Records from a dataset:
▬▬▬

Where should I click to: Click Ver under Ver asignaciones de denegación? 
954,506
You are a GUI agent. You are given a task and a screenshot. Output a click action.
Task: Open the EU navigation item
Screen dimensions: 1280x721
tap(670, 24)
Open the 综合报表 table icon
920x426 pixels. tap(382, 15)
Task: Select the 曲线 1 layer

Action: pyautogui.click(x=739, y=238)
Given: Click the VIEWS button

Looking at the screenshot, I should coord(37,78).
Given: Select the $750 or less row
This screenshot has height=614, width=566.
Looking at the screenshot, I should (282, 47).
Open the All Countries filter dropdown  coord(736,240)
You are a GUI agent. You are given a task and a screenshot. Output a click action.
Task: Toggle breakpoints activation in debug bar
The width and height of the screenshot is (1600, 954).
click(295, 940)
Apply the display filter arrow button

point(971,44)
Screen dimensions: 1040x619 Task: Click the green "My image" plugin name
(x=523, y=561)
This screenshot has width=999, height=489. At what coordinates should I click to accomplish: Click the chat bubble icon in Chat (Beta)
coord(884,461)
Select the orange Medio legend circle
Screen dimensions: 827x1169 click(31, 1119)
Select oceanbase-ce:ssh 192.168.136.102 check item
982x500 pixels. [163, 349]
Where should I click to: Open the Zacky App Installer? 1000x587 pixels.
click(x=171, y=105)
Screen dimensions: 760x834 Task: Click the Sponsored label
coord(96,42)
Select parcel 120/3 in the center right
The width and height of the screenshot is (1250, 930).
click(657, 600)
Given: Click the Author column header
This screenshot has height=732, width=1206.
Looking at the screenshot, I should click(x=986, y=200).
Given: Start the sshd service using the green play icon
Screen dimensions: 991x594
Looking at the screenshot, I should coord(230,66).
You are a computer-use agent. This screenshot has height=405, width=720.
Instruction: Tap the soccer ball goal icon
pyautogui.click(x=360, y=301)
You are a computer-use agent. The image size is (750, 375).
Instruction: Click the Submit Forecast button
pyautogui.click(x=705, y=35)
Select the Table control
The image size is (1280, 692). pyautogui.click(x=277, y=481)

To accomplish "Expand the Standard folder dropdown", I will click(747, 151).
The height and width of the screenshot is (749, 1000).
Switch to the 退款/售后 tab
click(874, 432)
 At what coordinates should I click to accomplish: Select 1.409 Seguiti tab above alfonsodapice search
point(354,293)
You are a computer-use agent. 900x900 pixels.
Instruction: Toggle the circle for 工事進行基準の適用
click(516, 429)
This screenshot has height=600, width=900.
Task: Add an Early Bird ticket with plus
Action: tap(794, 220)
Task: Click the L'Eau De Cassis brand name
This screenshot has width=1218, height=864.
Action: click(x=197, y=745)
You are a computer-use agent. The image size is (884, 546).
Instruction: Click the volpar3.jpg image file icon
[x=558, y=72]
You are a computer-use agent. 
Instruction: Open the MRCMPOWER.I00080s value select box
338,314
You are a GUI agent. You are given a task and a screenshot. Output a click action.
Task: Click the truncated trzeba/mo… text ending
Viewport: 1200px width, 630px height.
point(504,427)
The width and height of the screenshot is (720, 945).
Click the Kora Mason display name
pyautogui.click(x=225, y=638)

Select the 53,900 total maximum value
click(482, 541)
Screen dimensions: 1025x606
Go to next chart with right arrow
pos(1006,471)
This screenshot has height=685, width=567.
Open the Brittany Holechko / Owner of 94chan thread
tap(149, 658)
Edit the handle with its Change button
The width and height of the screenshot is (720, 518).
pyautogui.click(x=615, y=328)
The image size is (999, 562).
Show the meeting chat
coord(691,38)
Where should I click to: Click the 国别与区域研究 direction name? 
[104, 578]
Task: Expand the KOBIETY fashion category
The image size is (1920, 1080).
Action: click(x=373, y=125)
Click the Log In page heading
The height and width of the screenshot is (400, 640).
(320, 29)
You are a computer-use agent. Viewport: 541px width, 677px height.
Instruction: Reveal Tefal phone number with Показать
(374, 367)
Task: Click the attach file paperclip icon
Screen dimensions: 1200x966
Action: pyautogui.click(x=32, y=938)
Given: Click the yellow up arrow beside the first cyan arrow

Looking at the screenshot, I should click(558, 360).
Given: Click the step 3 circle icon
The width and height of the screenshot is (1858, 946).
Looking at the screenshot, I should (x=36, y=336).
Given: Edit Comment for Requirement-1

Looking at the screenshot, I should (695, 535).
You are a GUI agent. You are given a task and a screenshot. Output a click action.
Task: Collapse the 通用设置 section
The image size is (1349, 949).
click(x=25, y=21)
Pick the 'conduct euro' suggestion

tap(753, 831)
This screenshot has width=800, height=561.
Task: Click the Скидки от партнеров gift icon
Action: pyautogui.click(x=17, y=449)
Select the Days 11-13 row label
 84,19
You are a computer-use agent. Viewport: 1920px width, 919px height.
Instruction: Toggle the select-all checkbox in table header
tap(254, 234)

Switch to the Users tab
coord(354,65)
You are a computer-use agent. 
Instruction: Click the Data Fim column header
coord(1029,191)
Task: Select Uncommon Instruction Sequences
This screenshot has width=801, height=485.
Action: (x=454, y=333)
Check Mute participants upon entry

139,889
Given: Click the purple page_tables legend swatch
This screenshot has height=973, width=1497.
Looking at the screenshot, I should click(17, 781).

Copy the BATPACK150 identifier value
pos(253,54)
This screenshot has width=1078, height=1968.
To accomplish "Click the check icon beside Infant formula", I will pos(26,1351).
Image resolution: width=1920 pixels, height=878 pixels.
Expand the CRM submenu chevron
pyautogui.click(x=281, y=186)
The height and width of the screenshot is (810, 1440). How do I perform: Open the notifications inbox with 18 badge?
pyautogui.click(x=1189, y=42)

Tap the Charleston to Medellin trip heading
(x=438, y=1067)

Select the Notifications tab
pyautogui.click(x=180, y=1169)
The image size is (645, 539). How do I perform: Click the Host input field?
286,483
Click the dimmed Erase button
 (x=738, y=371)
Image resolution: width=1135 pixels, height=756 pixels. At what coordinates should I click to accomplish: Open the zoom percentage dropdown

▬▬▬

» **WORK INSTRUCTIONS**:
Keep only those lines of the records that hold "dropdown", and return them.

» **SOLUTION**:
Open the All Countries filter dropdown  coord(736,240)
To accomplish "Expand the Standard folder dropdown", I will click(747, 151).
Image resolution: width=1135 pixels, height=756 pixels. At what coordinates should I click to accomplish: Open the zoom percentage dropdown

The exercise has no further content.